▸ TO BE DONE:
Please rewrite the part of the listing that opens with the line containing "Task: Open the Footballguys" and closes with the end of the listing, replacing "Image resolution" with "Screenshot resolution" and keeping everything else unchanged. Leave the pictures out of your answer.

▸ DATA:
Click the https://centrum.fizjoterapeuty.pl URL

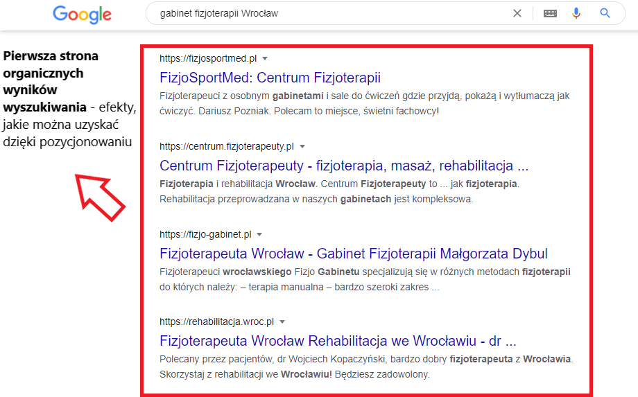(x=227, y=147)
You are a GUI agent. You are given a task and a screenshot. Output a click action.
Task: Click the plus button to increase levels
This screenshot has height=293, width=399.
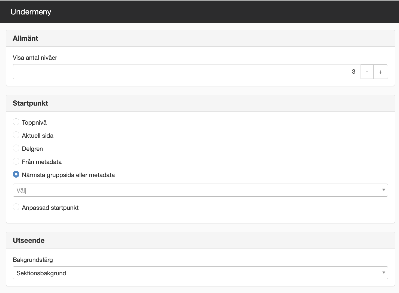[381, 72]
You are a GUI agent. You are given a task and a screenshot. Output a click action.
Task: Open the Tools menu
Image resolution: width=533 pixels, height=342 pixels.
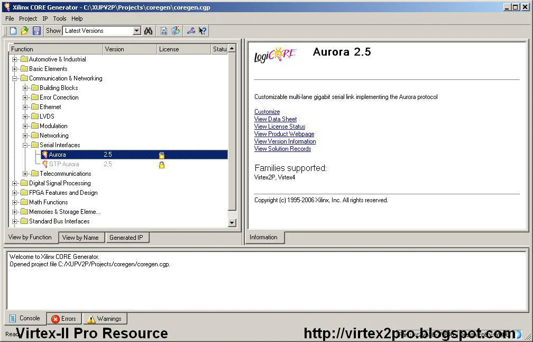click(x=60, y=19)

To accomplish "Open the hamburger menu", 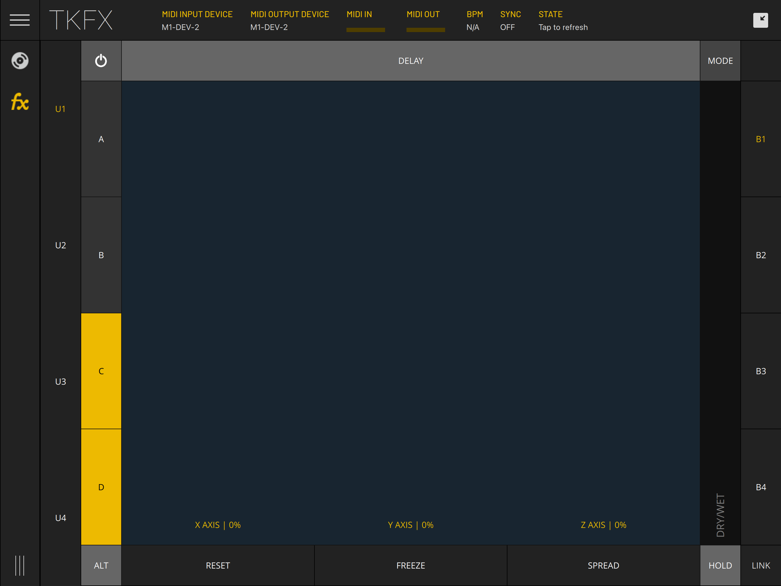I will [x=19, y=20].
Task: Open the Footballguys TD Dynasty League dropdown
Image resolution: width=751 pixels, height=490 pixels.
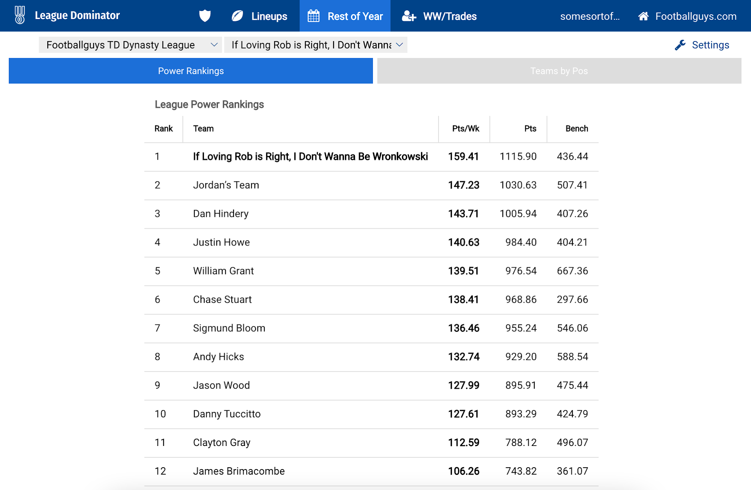Action: [x=130, y=45]
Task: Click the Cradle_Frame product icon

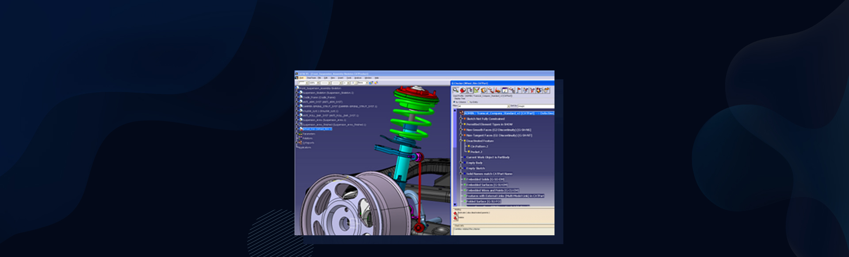Action: click(x=301, y=97)
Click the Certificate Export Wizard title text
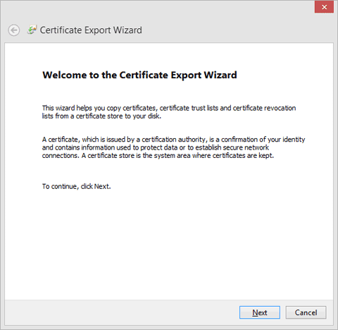Screen dimensions: 338x330 pyautogui.click(x=91, y=30)
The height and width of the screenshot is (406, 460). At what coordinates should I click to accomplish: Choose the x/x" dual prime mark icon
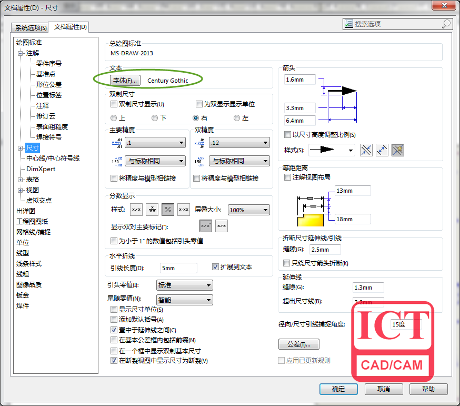[206, 226]
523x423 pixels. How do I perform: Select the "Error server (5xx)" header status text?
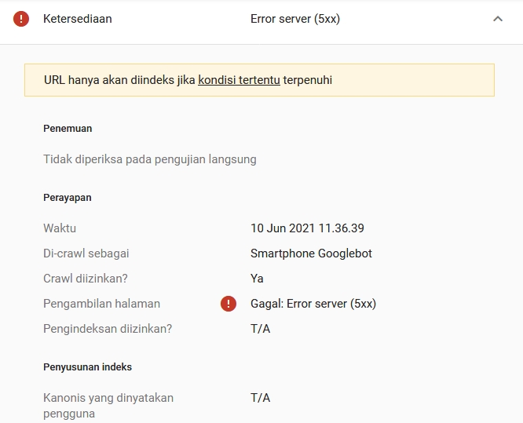point(295,19)
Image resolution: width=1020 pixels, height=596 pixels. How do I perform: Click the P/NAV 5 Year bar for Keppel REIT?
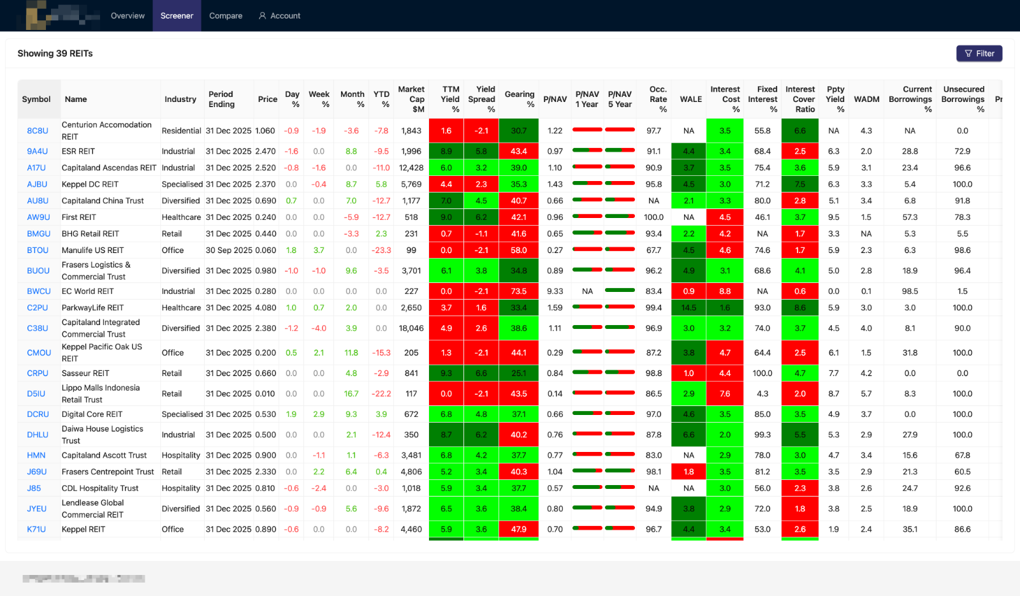pos(620,528)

▸ EXERCISE OUTPUT:
Task: Open the Footballguys TD Dynasty League dropdown
Screenshot resolution: width=751 pixels, height=490 pixels.
Action: [x=130, y=45]
Task: Click the Cradle_Frame product icon

Action: click(x=301, y=97)
Click the Certificate Export Wizard title text
Screen dimensions: 338x330 pyautogui.click(x=91, y=30)
The height and width of the screenshot is (406, 460). At what coordinates should I click to accomplish: Choose the x/x" dual prime mark icon
[206, 226]
523x423 pixels. How do I perform: Select the "Error server (5xx)" header status text?
point(295,19)
Screenshot resolution: width=1020 pixels, height=596 pixels. How do I perform: Click the P/NAV 5 Year bar for Keppel REIT?
pos(620,528)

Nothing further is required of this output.